Supplied data –
● ● ● ● ●
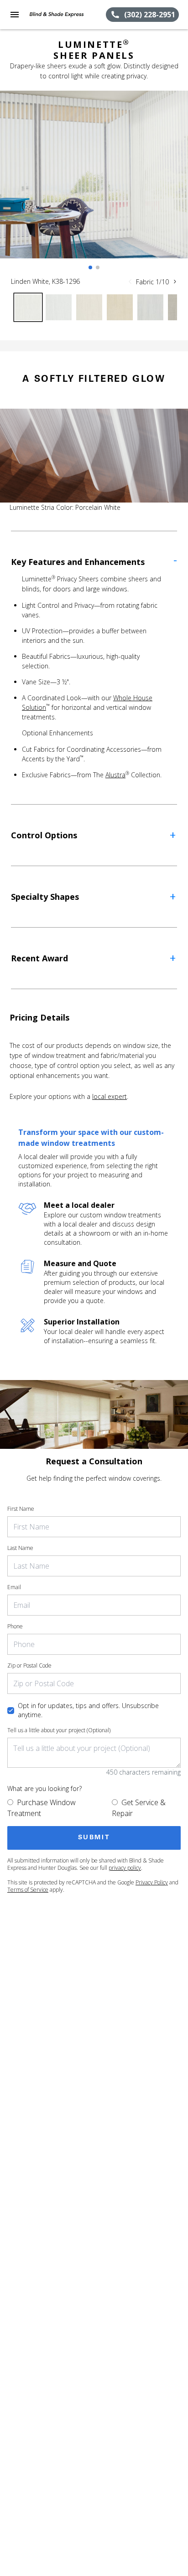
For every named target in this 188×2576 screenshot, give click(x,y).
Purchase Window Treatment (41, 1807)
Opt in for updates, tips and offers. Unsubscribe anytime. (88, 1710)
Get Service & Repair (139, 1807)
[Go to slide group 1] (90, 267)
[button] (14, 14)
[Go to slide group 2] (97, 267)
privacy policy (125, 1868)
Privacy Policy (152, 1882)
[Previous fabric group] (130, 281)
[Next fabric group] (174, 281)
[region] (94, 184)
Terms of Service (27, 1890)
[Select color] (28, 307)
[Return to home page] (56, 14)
● ● ● ● ●
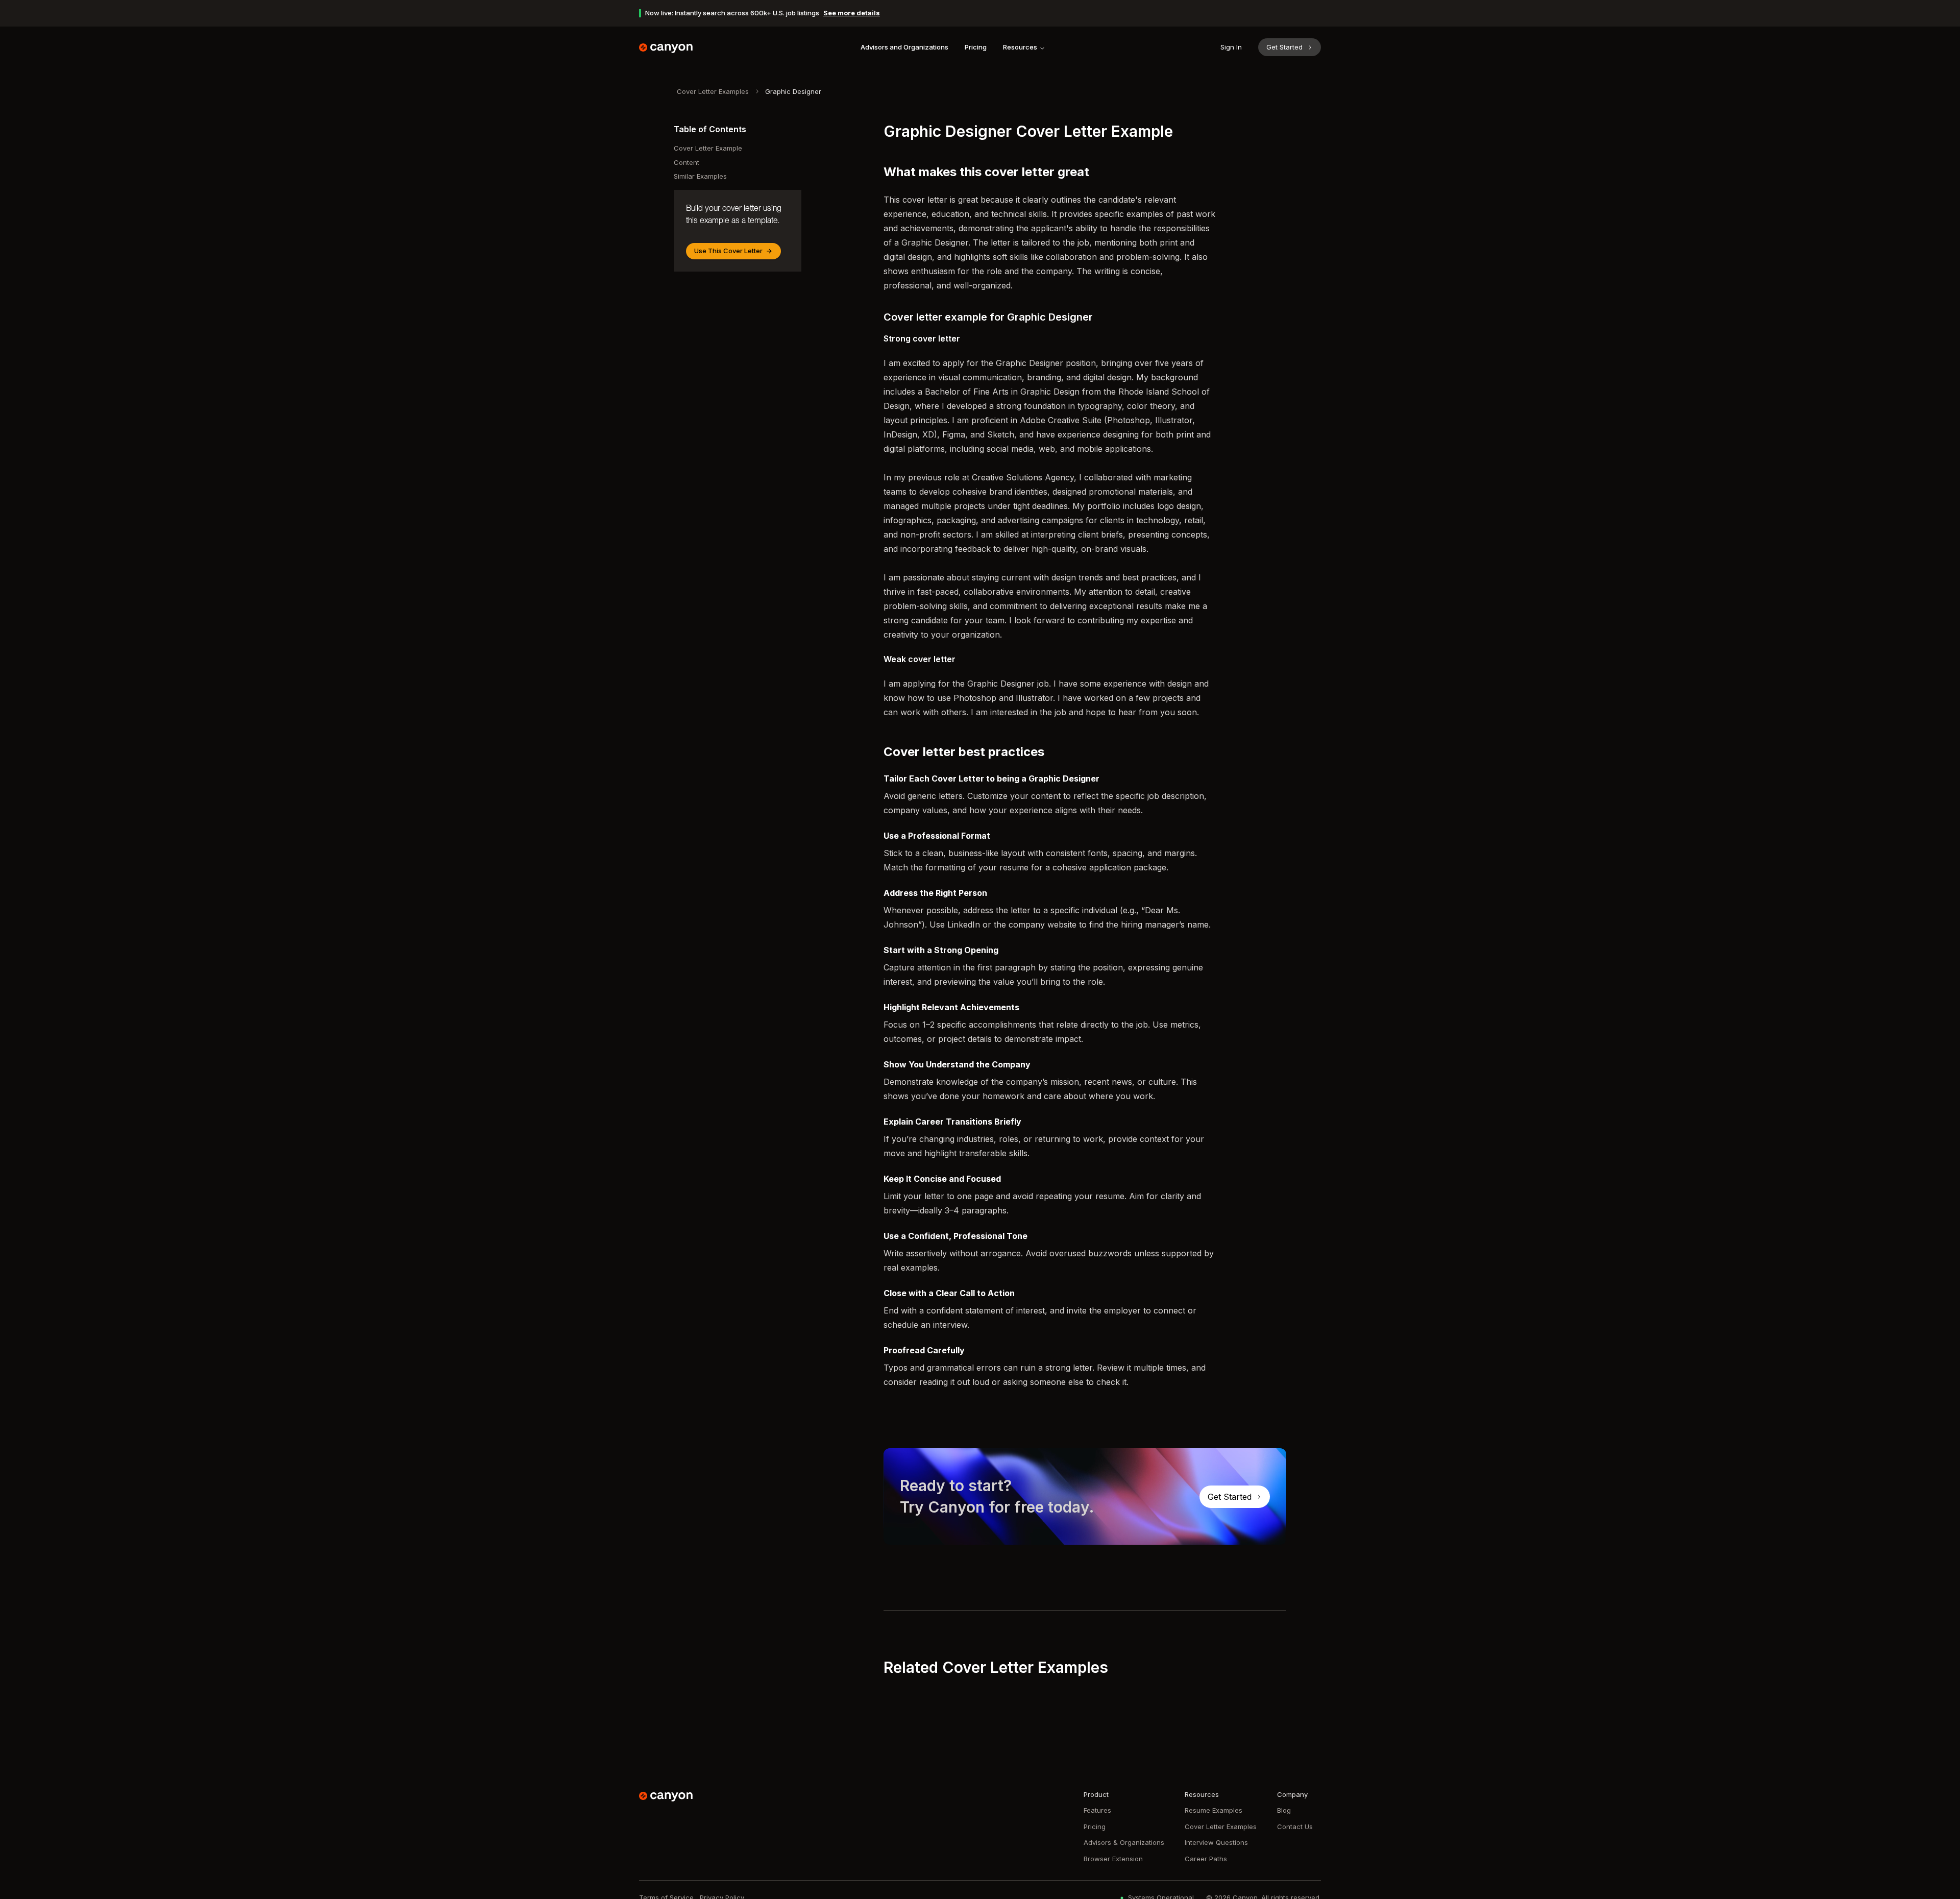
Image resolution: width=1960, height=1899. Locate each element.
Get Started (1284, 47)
● ● ● ● ●
Task to carry out –
Copy out the stretch of lines from the one containing "Privacy Policy (152, 1882)" through the one containing "[Select color] (28, 307)", with both end lines included.

Reply –
Privacy Policy (152, 1882)
[Previous fabric group] (130, 281)
[Next fabric group] (174, 281)
[region] (94, 184)
Terms of Service (27, 1890)
[Select color] (28, 307)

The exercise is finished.